What's in a name? Big Data reveals distinctive patterns in higher education systems
Using lists of names collected from publicly available websites, two University of Chicago researchers have revealed distinctive patterns in higher education systems, ranging from ethnic representation and gender imbalance in the sciences, to the presence of academic couples, and even the illegal hiring of relatives in Italian universities.
"This study was an exercise in exploiting bare-bones techniques," said author Stefano Allesina, PhD, professor of ecology & evolution and a member of the Computation Institute at the University of Chicago. "We wanted to analyze the simplest form of data you could imagine: lists of names. That's all we had. We wondered what kinds of information we could extract from such a meager source of data. We also asked: how could we use this to explore real-world problems?"
For the study—"Last name analysis of mobility, gender imbalance, and nepotism across academic systems," published July 3, 2017 in the Proceedings of the National Academy of Sciences—Allesina and postdoctoral scholar Jacopo Grilli, PhD, acquired lists of the surnames of all Italian academics in the four years 2000, 2005, 2010 and 2015. For comparison, they also gathered lists of all researchers currently working at the Centre National de la Reserche Scientifique (CNRS) in France, and those working at research-intensive public institutions in the United States.
Then they counted the number of professors in each department who shared last names and contrasted that to the number expected by chance. They found three possible explanations for an overabundance of identical last names. An unusually high proportion of name sharing could be due to geography; certain names are typical of a region. Or, immigration could have an impact, for example, the influx of Asian faculty to the United States in disciplines such as in mathematics and computer science.

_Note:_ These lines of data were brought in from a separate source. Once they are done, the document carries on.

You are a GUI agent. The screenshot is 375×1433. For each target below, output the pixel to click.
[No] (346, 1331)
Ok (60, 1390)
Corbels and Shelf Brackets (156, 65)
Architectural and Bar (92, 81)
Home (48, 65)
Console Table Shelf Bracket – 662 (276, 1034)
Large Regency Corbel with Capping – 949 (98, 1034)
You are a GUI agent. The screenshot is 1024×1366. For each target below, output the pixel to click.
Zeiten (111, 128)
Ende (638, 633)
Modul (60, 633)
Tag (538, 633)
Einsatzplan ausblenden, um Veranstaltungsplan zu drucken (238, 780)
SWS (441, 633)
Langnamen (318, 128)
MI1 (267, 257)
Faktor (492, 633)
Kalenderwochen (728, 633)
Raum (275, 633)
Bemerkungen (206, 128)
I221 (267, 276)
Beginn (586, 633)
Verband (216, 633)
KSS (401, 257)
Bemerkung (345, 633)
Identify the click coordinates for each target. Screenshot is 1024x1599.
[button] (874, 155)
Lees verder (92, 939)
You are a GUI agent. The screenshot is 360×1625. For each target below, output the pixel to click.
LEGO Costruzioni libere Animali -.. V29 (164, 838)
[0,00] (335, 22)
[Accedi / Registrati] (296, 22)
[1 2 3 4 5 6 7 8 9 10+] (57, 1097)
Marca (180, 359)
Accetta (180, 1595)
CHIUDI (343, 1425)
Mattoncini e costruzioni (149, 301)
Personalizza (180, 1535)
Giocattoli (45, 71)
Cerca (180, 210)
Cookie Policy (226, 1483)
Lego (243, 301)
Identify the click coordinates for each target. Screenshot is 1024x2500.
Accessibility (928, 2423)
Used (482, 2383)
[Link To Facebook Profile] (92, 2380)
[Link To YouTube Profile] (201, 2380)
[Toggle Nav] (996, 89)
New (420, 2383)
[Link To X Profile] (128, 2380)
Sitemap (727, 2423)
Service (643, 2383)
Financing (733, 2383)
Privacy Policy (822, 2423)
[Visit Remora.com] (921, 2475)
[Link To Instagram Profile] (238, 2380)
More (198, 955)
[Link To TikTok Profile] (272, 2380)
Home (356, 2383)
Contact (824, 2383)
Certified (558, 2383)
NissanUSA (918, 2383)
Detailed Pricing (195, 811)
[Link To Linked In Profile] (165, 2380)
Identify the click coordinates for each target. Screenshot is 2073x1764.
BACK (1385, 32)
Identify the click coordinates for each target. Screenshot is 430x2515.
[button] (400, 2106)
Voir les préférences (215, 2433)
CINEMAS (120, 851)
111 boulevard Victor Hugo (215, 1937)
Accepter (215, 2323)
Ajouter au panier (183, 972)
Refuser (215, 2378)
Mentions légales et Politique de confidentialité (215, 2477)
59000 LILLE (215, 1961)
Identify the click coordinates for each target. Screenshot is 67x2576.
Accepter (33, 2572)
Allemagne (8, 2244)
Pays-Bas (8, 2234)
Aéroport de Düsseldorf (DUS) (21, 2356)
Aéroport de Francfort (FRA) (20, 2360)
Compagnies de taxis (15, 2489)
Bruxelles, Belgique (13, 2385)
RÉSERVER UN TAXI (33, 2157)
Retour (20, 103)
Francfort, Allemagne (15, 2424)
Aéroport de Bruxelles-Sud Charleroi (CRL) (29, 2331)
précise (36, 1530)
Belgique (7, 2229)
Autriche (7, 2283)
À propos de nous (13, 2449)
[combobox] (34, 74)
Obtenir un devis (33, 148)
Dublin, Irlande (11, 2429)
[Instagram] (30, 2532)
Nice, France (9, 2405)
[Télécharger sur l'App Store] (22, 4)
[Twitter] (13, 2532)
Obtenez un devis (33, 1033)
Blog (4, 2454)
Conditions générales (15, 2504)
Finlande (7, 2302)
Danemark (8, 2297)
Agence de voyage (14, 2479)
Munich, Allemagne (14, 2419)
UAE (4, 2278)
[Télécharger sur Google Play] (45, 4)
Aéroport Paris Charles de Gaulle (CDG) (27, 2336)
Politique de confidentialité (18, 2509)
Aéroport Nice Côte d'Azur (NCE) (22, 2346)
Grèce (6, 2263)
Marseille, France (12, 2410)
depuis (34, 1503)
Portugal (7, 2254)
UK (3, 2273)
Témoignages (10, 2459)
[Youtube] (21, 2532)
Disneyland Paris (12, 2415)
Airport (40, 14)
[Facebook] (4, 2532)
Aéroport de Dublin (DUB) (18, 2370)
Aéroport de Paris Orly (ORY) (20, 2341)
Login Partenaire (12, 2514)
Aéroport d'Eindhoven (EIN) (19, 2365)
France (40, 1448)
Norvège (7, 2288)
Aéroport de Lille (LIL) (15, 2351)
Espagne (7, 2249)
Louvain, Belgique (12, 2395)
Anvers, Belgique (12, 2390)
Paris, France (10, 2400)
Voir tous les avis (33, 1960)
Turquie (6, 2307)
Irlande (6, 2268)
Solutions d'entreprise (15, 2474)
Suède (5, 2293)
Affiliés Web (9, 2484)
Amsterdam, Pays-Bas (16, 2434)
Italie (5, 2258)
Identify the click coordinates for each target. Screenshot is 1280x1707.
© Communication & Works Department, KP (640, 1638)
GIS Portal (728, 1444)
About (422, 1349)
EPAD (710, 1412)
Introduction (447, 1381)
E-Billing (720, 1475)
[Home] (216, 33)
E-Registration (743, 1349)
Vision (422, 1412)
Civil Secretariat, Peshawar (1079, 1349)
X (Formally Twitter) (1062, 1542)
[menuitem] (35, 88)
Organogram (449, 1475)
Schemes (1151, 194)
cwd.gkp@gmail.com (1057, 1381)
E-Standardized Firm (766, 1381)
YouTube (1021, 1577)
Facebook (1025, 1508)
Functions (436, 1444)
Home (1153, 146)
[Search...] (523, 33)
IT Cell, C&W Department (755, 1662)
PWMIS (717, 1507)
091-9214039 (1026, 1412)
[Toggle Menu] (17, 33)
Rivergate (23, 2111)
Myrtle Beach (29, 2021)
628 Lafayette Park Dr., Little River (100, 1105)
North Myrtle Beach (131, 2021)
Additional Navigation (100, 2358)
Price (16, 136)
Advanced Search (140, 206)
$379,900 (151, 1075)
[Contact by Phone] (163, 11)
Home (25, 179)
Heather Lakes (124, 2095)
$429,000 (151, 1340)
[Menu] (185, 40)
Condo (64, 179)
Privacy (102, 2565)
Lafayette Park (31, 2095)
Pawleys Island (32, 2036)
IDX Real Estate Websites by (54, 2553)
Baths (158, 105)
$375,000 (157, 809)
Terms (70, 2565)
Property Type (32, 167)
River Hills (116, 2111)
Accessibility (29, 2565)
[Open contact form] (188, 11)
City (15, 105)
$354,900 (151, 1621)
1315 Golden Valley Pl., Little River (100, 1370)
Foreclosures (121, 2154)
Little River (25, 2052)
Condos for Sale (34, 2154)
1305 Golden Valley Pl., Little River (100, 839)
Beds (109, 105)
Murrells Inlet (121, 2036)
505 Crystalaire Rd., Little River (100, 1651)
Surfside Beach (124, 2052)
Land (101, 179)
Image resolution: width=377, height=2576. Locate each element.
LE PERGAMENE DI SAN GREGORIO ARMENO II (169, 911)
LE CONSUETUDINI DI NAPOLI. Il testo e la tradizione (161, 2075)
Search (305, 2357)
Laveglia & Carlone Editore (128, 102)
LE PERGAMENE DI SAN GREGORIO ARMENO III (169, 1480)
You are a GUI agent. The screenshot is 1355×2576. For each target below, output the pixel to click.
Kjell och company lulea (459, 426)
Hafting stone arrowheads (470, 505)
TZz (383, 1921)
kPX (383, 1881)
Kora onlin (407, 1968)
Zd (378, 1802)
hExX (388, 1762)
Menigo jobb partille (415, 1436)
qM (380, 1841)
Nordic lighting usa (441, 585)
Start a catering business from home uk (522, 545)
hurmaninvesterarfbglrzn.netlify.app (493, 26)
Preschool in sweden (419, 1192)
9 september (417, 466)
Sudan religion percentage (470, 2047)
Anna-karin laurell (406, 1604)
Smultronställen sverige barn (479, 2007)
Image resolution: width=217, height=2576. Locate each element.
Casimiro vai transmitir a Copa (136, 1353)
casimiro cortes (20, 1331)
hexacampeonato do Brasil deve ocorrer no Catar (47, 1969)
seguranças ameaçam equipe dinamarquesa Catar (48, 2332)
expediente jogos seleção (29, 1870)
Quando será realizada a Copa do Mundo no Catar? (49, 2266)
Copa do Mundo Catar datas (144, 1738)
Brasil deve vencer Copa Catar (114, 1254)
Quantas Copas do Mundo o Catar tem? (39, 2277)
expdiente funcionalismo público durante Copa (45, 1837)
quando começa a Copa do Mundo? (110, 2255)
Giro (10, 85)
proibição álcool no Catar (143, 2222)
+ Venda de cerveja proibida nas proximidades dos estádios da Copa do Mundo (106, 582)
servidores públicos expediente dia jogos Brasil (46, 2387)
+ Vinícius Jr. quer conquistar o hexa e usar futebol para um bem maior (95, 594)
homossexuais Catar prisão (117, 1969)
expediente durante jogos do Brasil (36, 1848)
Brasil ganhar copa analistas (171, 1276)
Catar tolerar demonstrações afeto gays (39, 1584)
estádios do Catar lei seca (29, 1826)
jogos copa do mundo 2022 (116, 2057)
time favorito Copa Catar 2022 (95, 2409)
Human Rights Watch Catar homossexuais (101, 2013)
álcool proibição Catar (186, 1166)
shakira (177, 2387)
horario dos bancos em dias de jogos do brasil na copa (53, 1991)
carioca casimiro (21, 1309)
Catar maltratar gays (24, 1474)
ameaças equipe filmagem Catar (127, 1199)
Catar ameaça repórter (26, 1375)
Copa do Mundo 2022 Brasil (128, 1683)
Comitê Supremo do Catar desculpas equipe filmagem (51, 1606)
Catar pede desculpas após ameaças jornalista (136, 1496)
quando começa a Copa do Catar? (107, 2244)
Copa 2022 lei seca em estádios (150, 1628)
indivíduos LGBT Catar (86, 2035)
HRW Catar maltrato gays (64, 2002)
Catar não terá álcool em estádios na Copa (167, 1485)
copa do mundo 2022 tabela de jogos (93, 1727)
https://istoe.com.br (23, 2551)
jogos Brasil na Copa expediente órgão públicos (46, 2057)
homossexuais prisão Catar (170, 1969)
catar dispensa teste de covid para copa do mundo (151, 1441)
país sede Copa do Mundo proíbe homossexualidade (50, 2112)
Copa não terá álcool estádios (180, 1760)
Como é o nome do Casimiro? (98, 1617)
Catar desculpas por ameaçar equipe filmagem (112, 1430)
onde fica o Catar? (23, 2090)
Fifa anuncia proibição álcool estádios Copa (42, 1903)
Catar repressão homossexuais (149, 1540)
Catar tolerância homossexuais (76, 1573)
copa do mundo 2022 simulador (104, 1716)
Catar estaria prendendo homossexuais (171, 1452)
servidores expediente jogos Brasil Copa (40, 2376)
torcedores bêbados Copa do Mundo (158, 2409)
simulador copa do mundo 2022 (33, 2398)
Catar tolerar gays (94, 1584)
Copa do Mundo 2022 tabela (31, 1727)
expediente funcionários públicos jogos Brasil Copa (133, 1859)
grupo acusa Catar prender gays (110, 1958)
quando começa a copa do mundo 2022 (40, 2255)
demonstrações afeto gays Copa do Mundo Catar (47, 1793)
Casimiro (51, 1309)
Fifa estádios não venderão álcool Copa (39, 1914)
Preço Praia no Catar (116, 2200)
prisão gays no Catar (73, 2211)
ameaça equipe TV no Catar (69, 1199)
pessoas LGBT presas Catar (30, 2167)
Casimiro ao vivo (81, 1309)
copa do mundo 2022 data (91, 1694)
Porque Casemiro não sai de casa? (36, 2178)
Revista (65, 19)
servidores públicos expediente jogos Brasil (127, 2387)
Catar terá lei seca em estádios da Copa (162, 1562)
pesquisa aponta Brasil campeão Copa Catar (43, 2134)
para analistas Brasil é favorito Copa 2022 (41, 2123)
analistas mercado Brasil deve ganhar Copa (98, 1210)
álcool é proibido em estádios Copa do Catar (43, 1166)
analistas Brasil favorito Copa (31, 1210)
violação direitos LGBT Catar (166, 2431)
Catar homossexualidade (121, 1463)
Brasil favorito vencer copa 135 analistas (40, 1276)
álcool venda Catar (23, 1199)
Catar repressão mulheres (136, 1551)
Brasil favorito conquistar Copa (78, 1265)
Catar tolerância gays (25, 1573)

If the clustering of names cannot be explained by these two factors—which was the case in certain disciplines and regions in Italy—then the data point to nepotistic hires: professors who recruit their relatives for academic positions.
The Allesina laboratory is not new to this type of analysis. In a 2011 paper published in PLoS One, Allesina demonstrated that certain disciplines (law, medicine, engineering) in Italian universities displayed a severe scarcity of last names, raising the suspicion of nepotism.
That study caused "quite a stir in Italy," Allesina said. The publication followed a complete overhaul of the nation's academic system. The reform, passed in late 2010, included a provision intended to prevent professors from recruiting relatives by shifting hiring and funding decisions away from the universities to independent panels. The perception at the time was that "promotions and funding were often awarded on the basis of connections rather than merit, providing mediocre and unproductive professors with jobs for life while pushing many of the country's brightest minds abroad," Allesina said.
Grilli and Allesina decided to take a closer look at the law's impact since 2010 and to compare the prevalence of nepotism in Italy with other countries. They found that nepotism in Italy appears to have declined somewhat over the period from 2000 to 2015. In 2000, seven of the 14 fields measured showed clear signs of nepotism. That fell to five fields in 2010, and only two, chemistry and medicine, by 2015.
The 2010 law, they point out, was not the only factor in the decrease of apparent nepotism. Much of the decline, the researchers point out, could be traced to an increase in faculty retirements and a dearth of new hires.
The Italian university system has been "virtually butchered over the last decade," Allesina said, with a staggering 10 percent overall loss of faculty, and losses of 20 to 30 percent of the faculty at several leading universities. "This had a strong effect on new hires," he said, "but only a limited impact on favoritism over the whole university system."
The researchers' focus on last names illuminates some recent changes in U.S. academics as well. When faculty last names were randomized by field, the huge impact of immigration on U.S. universities became obvious. More than half of the 5.2 million immigrant scientists, mathematicians and engineers currently working in the United States were born in Asia.
"Certain names are associated with specific academic fields and certain heritages tend to target preponderantly science and engineering," said Grilli. Zhang, for example, is now the most common last name in the U.S. in the fields of chemistry and mathematics. It ranks third in agriculture, geology and physics, but falls to 115th in humanities. Smith, on the other hand, is among the top three in humanities, sociology and medicine, but 20th in chemistry and 47th in geology.
"Sometimes using very simple data can get you expected and unexpected results," Allesina said. First names can reveal a field's gender imbalance. They can also fluctuate wildly. The most common first name in the past decade for boys in Italy was Francesco, but that increased by 40 percent following the election of Pope Francis. "It was declining," Grilli said, "but it bounced back."
"The good and bad of Italy is the family," Allesina said. "It protects you from collapse, but it also prevents growth. This really becomes a weight on the shoulders of young people, especially in the South, where many talented students have no choice but to emigrate."